▶ _TASK PROMPT_: Transcribe every line of the material below without change, apart from dropping the pictures.

▶ _INFORMATION_:
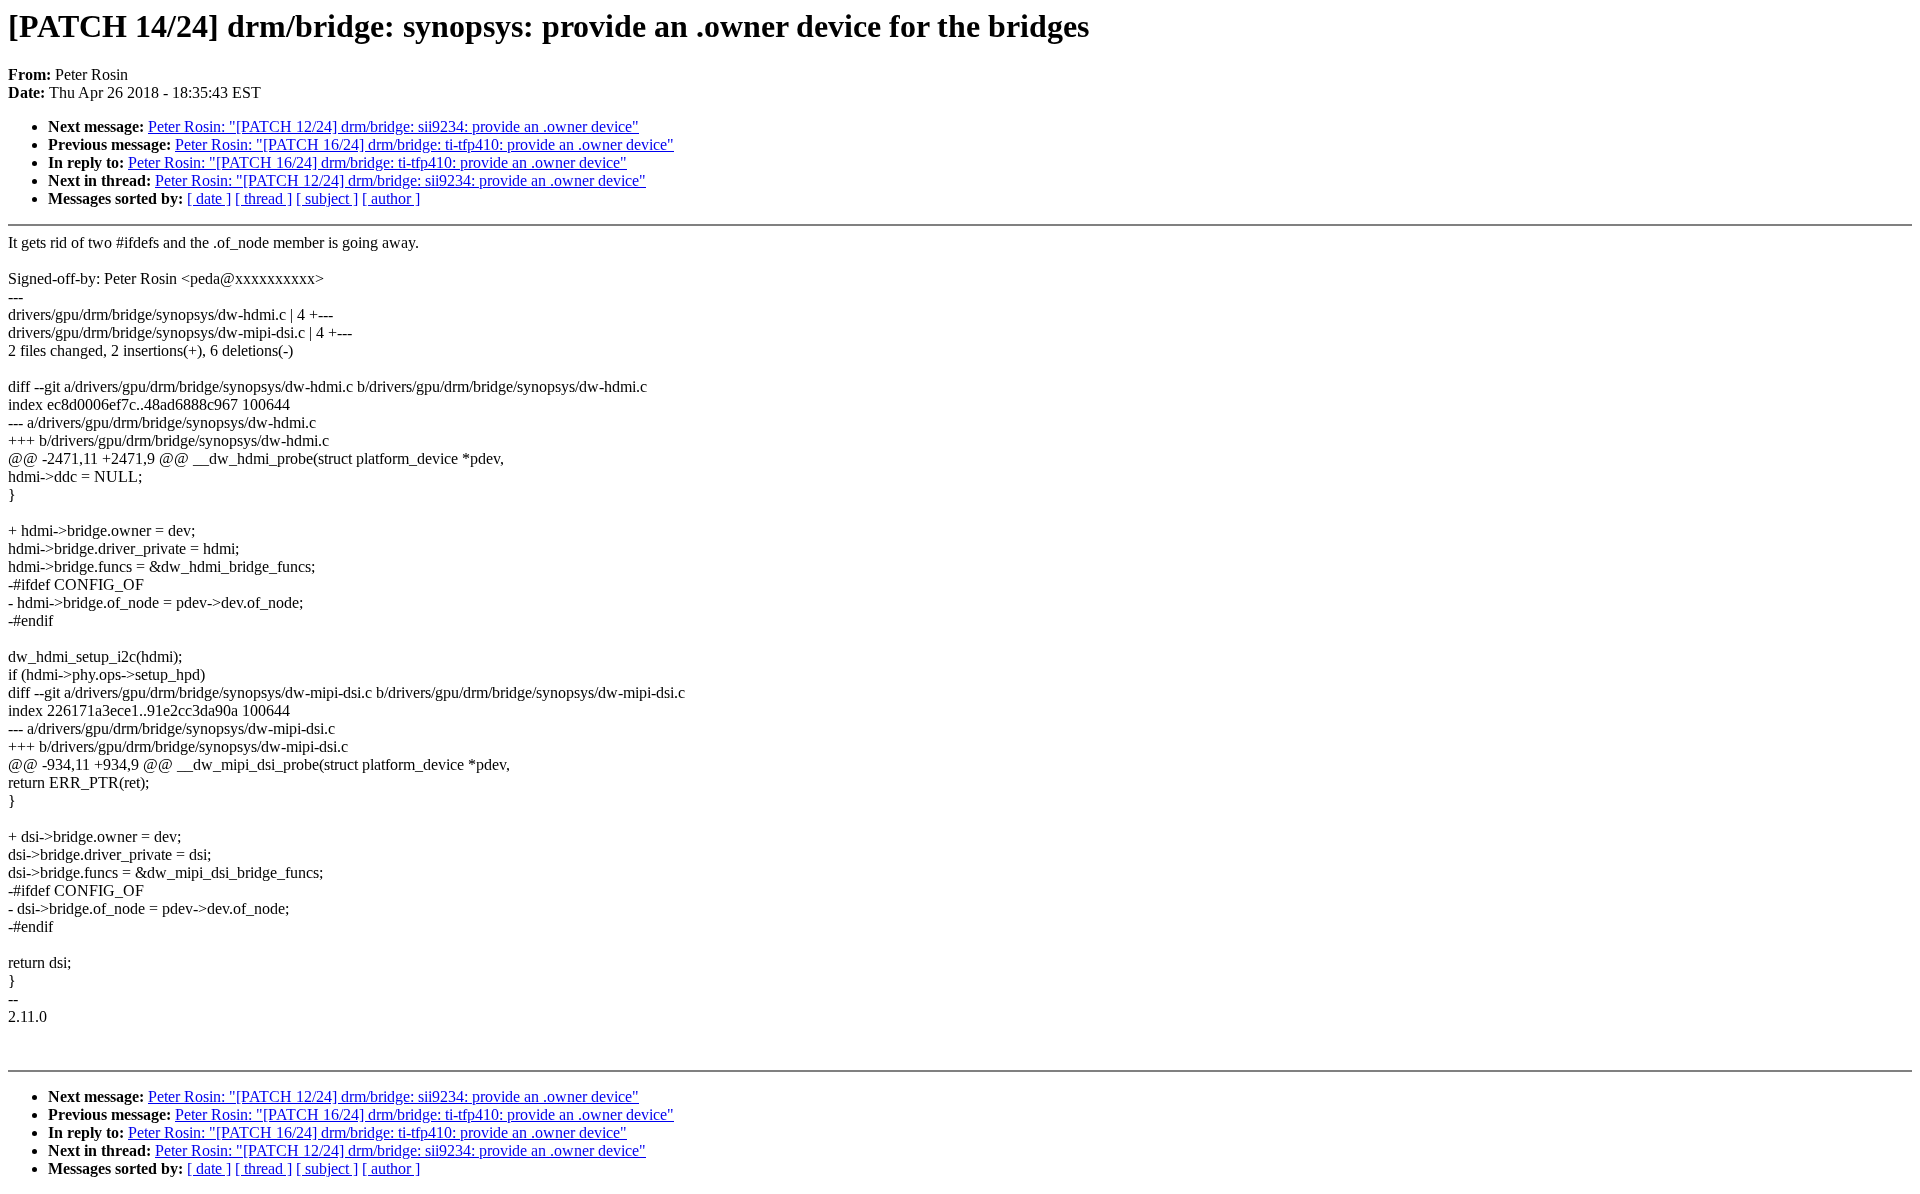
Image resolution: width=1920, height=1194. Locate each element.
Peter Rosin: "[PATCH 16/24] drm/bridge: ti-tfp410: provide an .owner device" (424, 144)
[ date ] (209, 198)
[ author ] (391, 198)
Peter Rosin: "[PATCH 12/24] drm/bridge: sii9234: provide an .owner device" (393, 126)
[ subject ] (327, 198)
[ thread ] (263, 198)
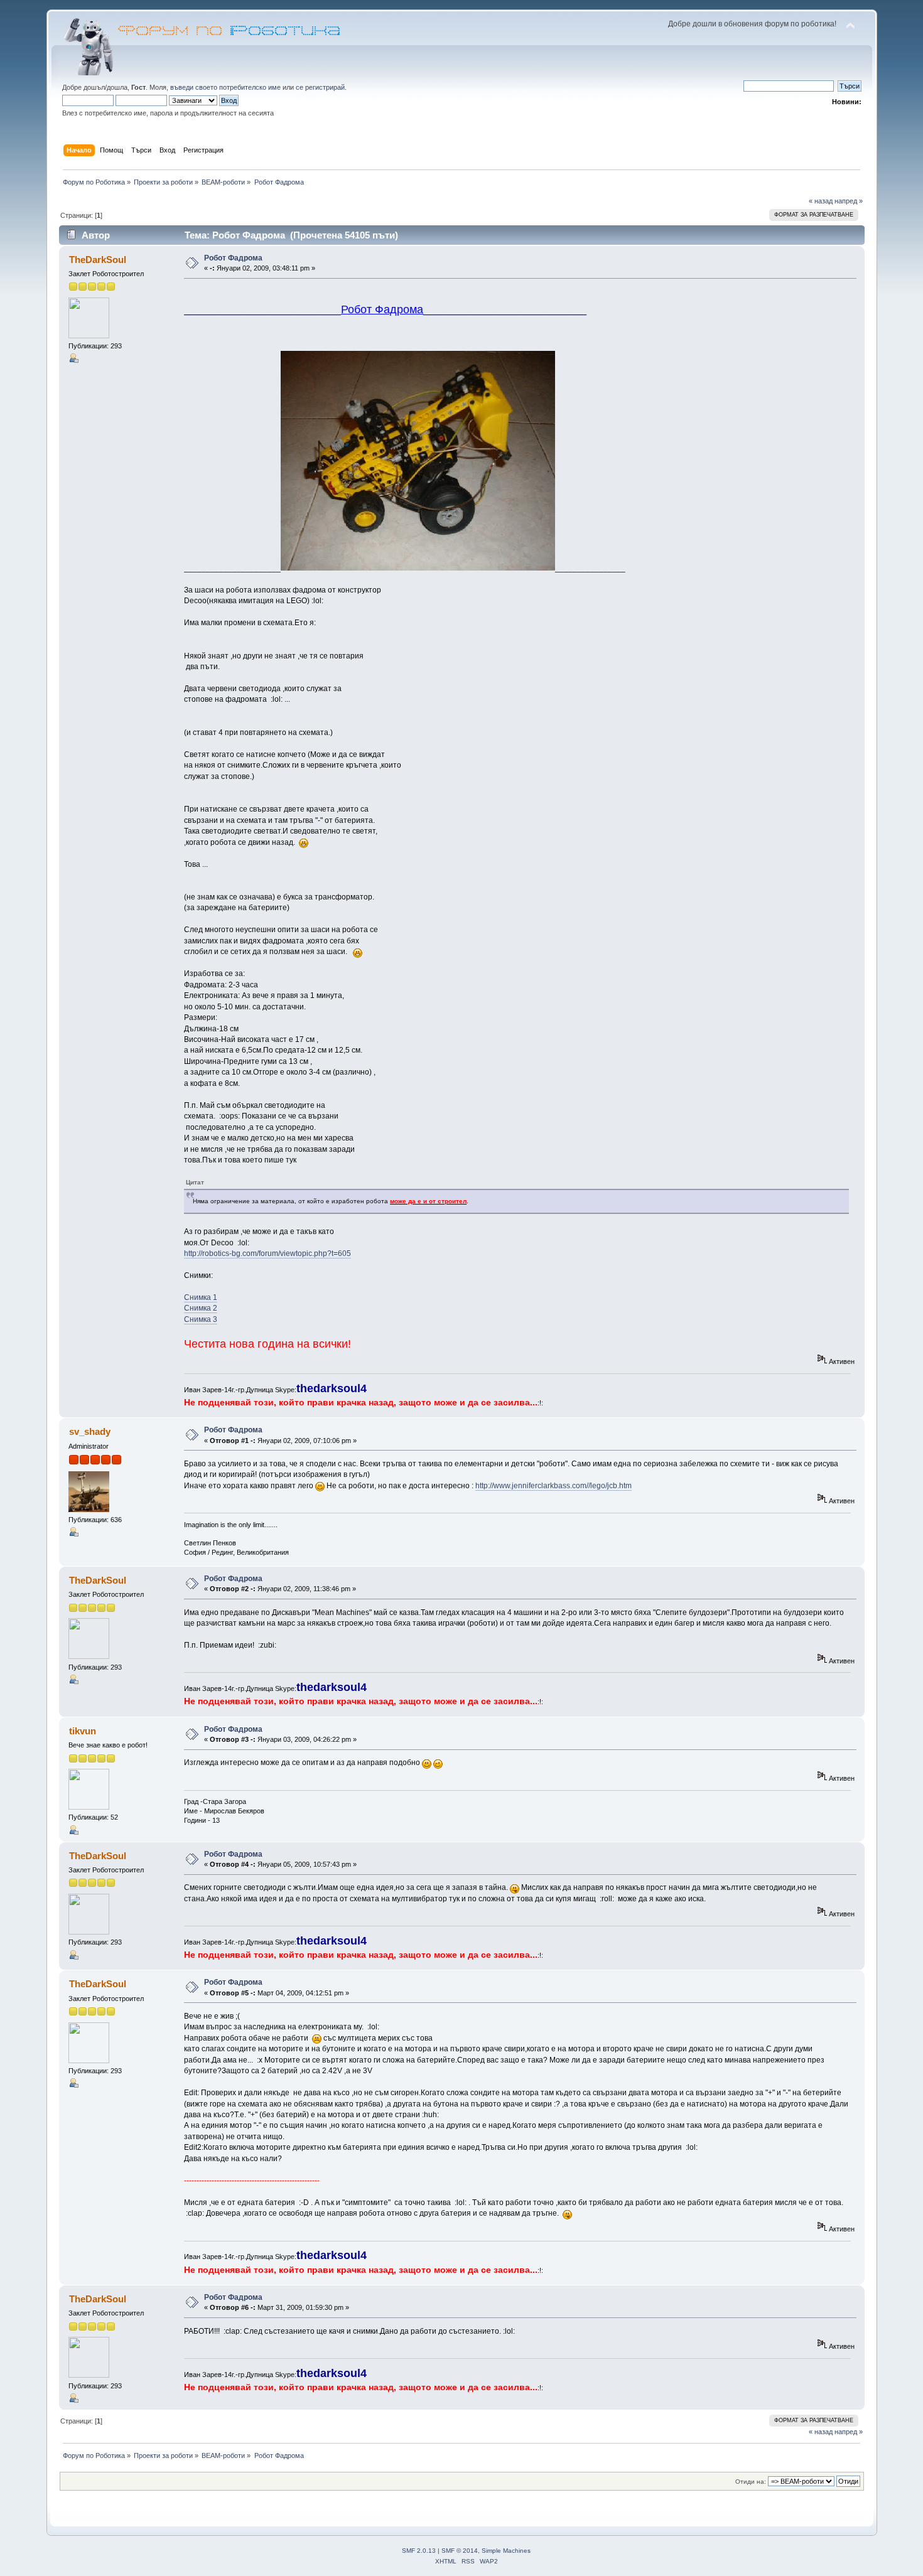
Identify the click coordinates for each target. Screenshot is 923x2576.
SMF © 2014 (459, 2550)
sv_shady (90, 1431)
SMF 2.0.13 (419, 2550)
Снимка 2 (200, 1308)
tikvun (82, 1730)
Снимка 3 (200, 1319)
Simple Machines (506, 2550)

▶ _YOUR RESPONSE_:
Image resolution: width=1920, height=1194. Locate each element.
Peter Rosin: "[PATCH 16/24] drm/bridge: ti-tfp410: provide an .owner device" (424, 144)
[ date ] (209, 198)
[ author ] (391, 198)
Peter Rosin: "[PATCH 12/24] drm/bridge: sii9234: provide an .owner device" (393, 126)
[ subject ] (327, 198)
[ thread ] (263, 198)
Identify the click coordinates for each target. Screenshot is 923x2576.
SMF © 2014 (459, 2550)
sv_shady (90, 1431)
SMF 2.0.13 (419, 2550)
Снимка 2 (200, 1308)
tikvun (82, 1730)
Снимка 3 (200, 1319)
Simple Machines (506, 2550)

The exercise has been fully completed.